Currently, we anticipate capital expenditures to be in the range of $30 million to $40 million for 2019 of which approximately $10 million to $15 million currently is allocated to maintenance and efficiency projects at Oakdale and Van Hook, and approximately $20 million to $25 million is allocated to the build out of additional wellsite storage solutions and potential new terminal investments.
Approximately $10 million of the capital for 2019 is discretionary. Whether or not we spend this capital will be driven by market activity and demand over the course of the year in particular for our wellsite storage solutions.
In terms of guidance for the first quarter 2019, we currently expect sales volumes to be in the $600,000 to $650,000 range and adjusted EBITDA to be in the $10 million to $14 million range. We are projecting adjusted EBITDA to be down from the fourth quarter 2018 even though we expect sales volumes to be consistent with the previous quarter.
This was primarily due to expected lower average selling prices from pricing adjustments in our contracted sales prices from the drop in WTI in the fourth quarter 2018.
Additionally, as we have noted in the past, we typically have higher costs of goods sold in the first quarter due to the reduction in our mining and wet plant operations in the winter months, which leads to less costs being capitalized into inventory this quarter relative to the other three quarters of the year.
However, sales volumes had continued to improve over the course of the first quarter of this year, so we expect to exit at a much higher rate in March then we started the year in January.
Currently, we anticipate March sales volume to be in the 250,000 to 300,000 ton range and right now we expect this level of monthly sales activity to continue into the second quarter. We will get more detailed guidance on the second quarter during our first quarter earnings call in May.
During the fourth quarter 2018, we repurchased approximately 588,000 shares of our stock for approximately $2 million. The board's authorization that was put in place in November 2018 remains in effect and allows us to repurchase up to an additional 1.4 million shares.
As of December 31, 2018, we had approximately $1.5 million of cash on our balance sheet. In the fourth quarter, we generated $17.2 million of cash flow from operations compared to $14.9 million in the third quarter, even with lower sales volume over the prior quarter, which brought our total cash flow from operations for 2018 to $50.9 million.

> _TASK SET_
1 > From the passage above, list every cash flow from operations figure it states, with the period each one covers.
2 > Answer these from the passage above:
(a) About how many shares of stock were repurchased during the fourth quarter 2018?
(b) What range is March sales volume anticipated to fall in?
(c) At which two sites are the maintenance and efficiency projects planned?
3 > Please duplicate the passage above starting at "This was primarily" and ending at "fourth quarter 2018.".

> _MATERIAL PROVIDED_
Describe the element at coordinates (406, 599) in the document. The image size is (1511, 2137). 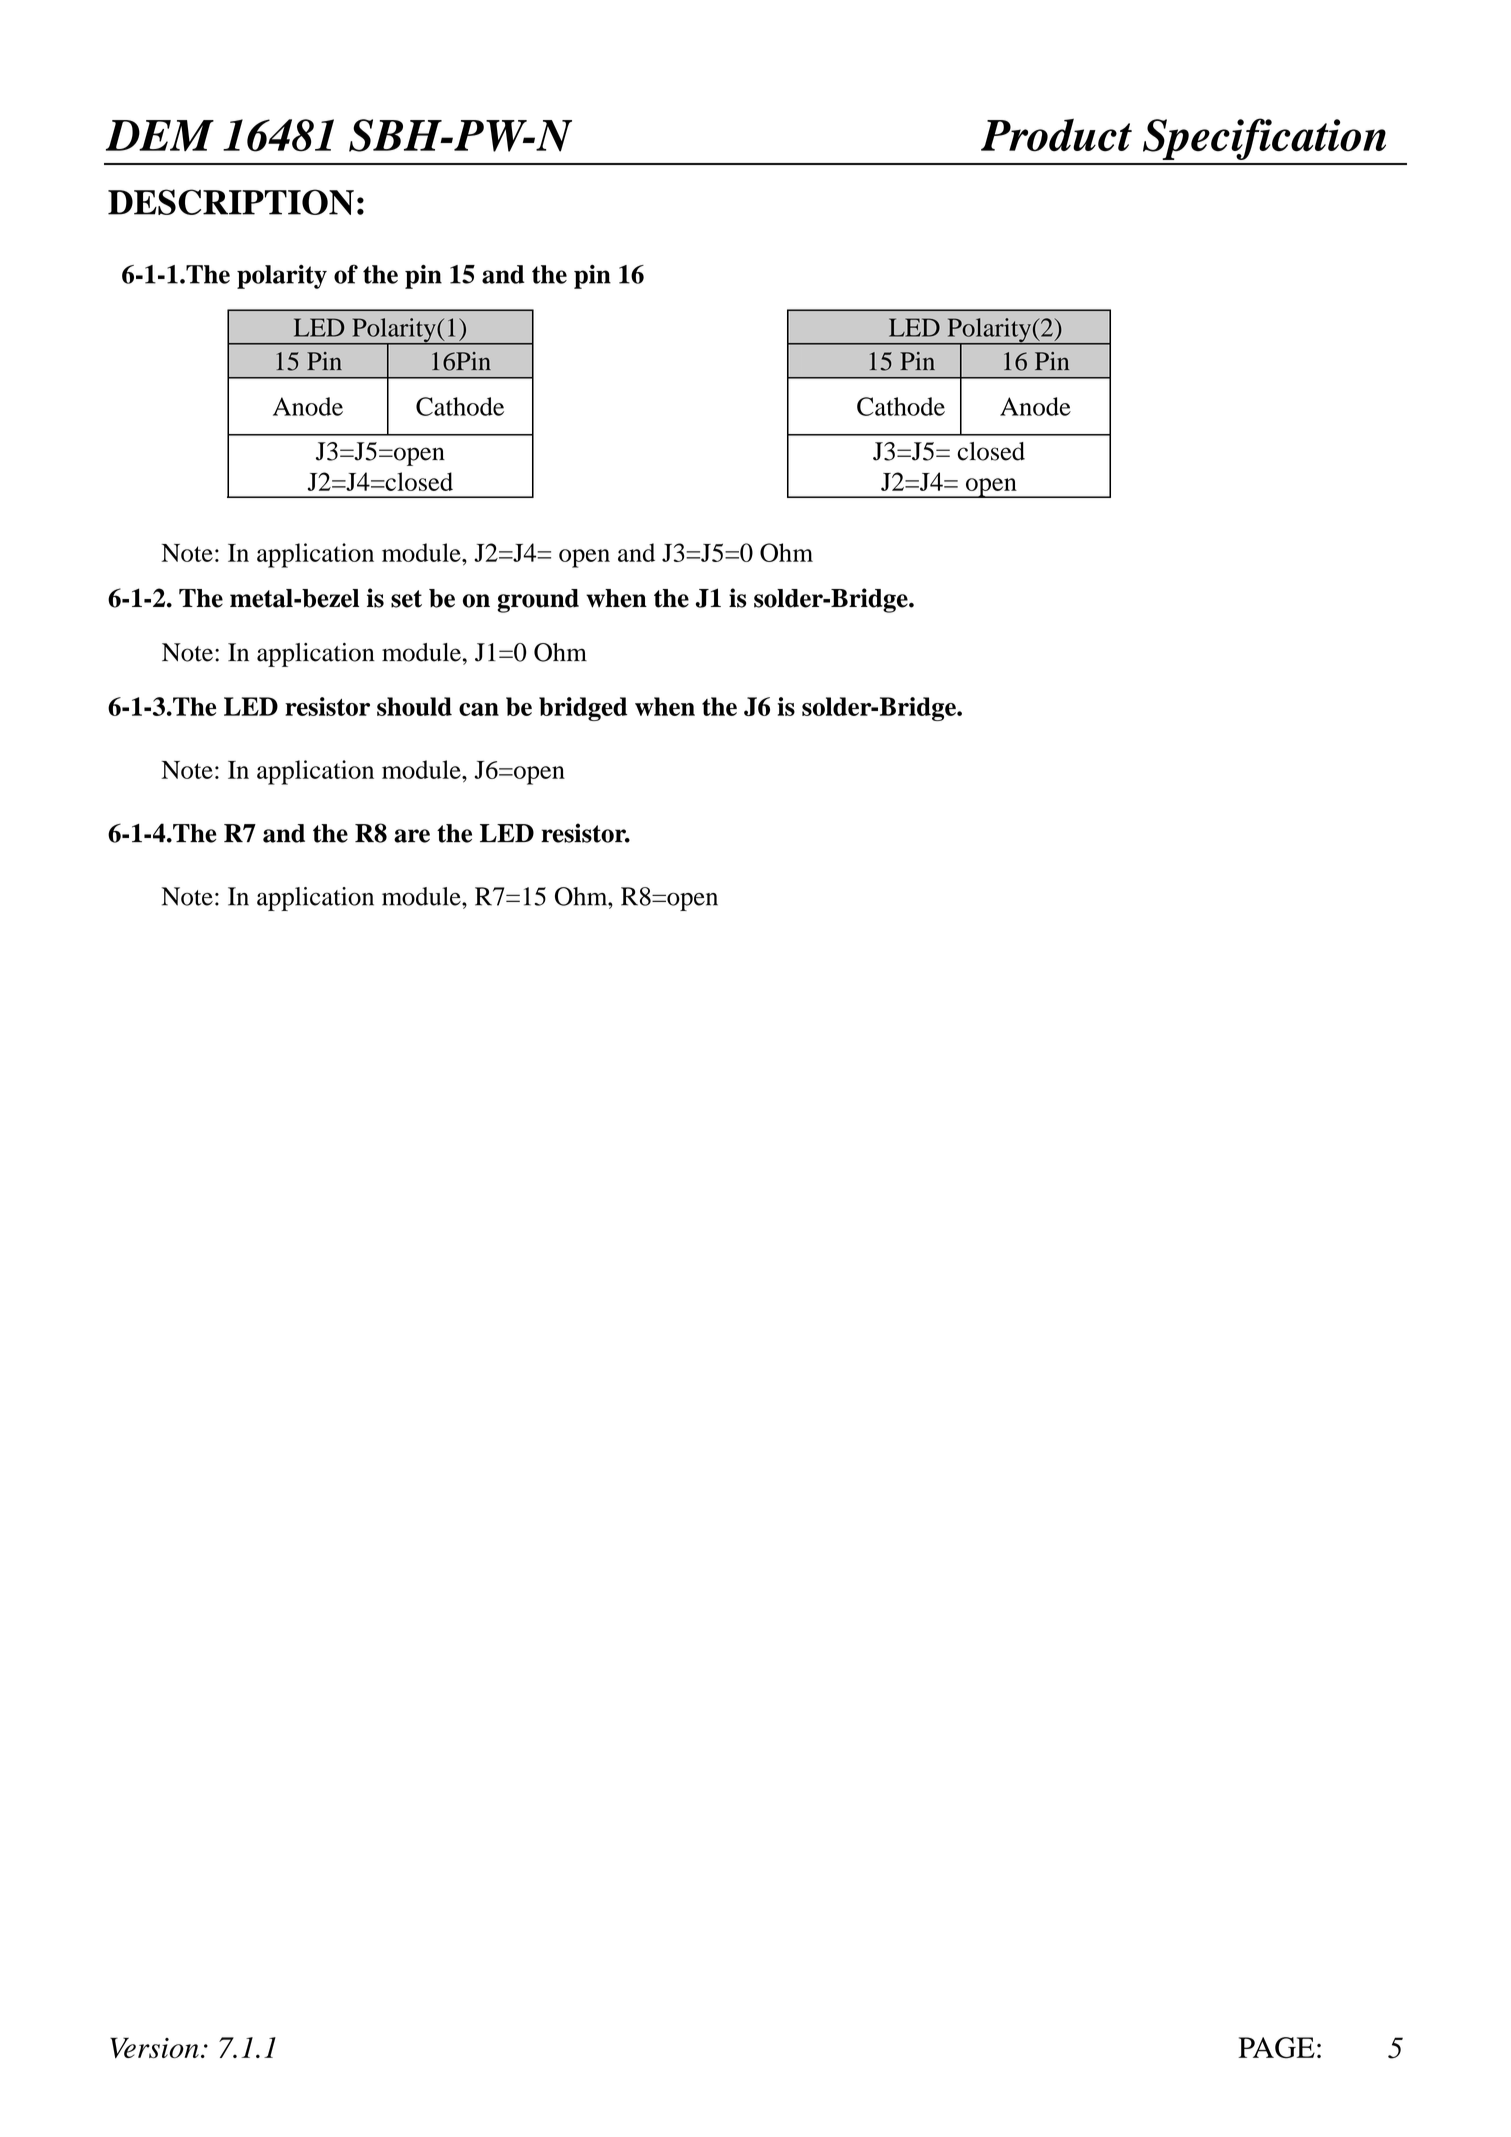
I see `set` at that location.
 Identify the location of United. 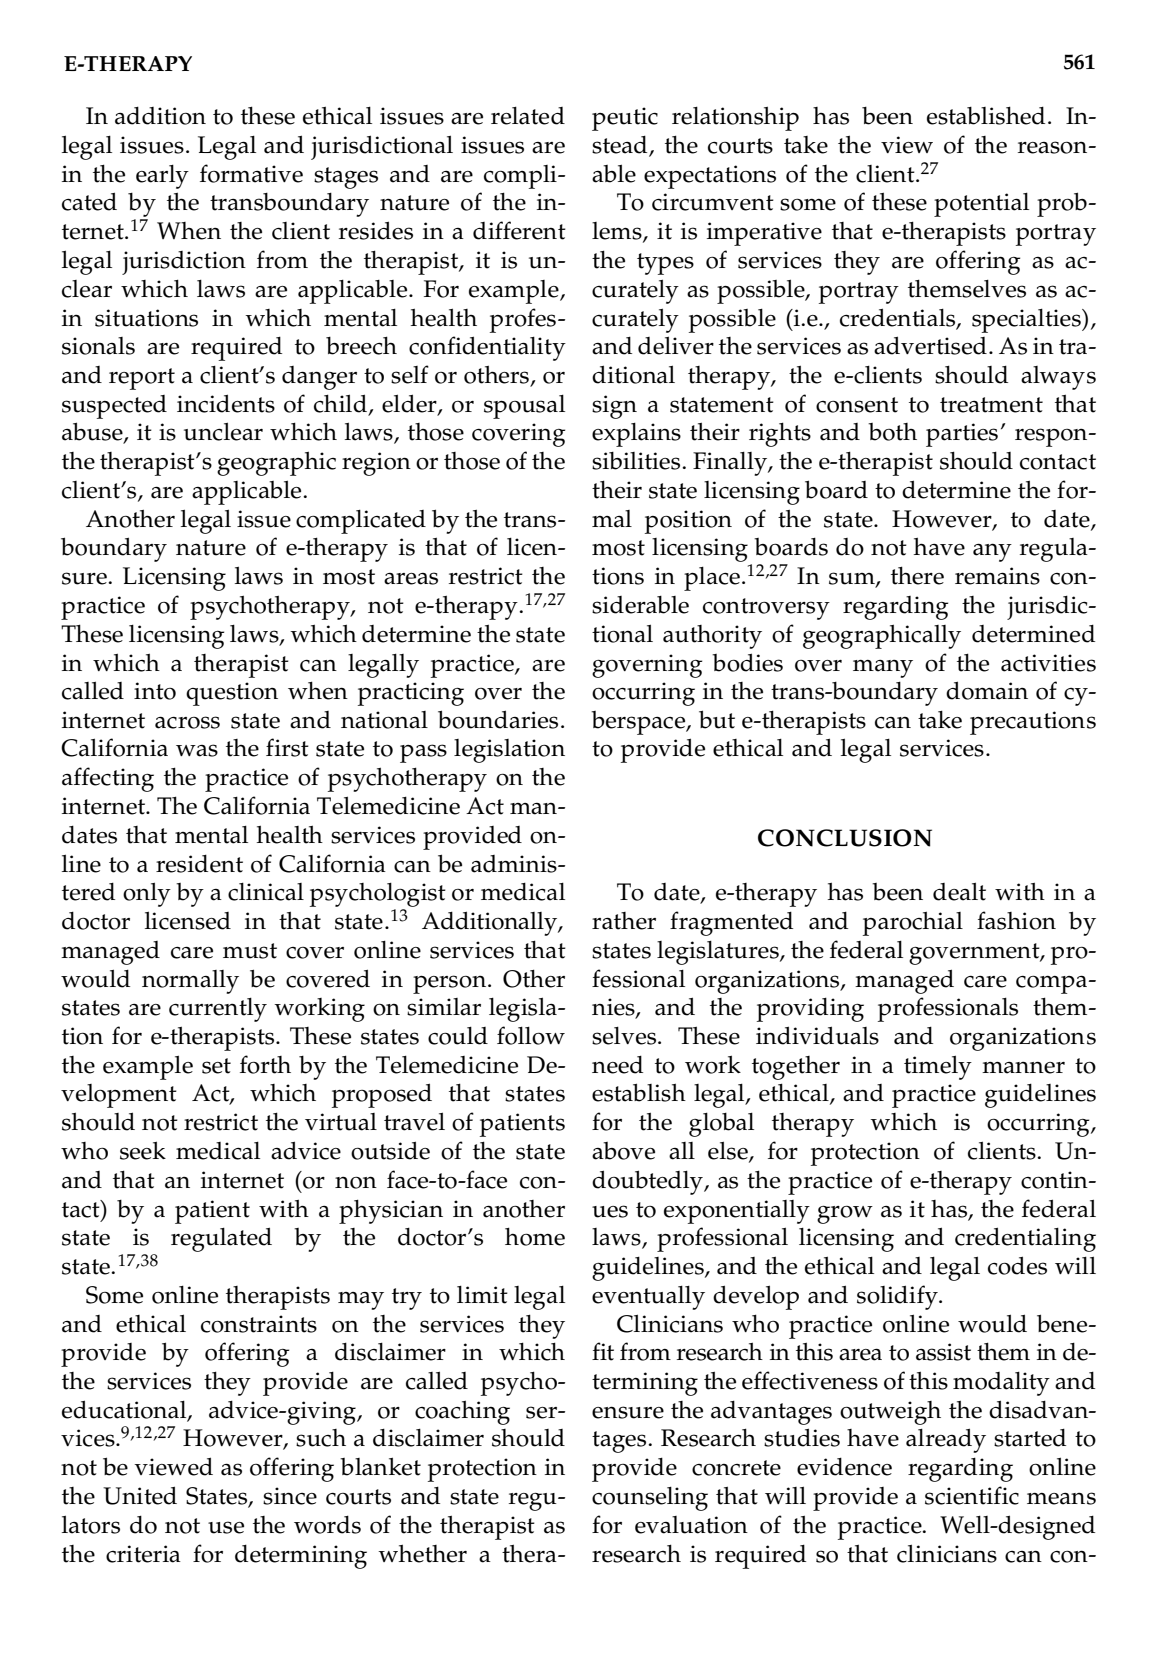
(140, 1495).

> _RESULTS IN ORDER_
1 >
- $17.2 million: fourth quarter 2018
- $14.9 million: third quarter 2018
- $50.9 million: total for 2018

2 >
(a) Approximately 588,000 shares.
(b) 250,000 to 300,000 tons.
(c) Oakdale and Van Hook.

3 >
This was primarily due to expected lower average selling prices from pricing adjustments in our contracted sales prices from the drop in WTI in the fourth quarter 2018.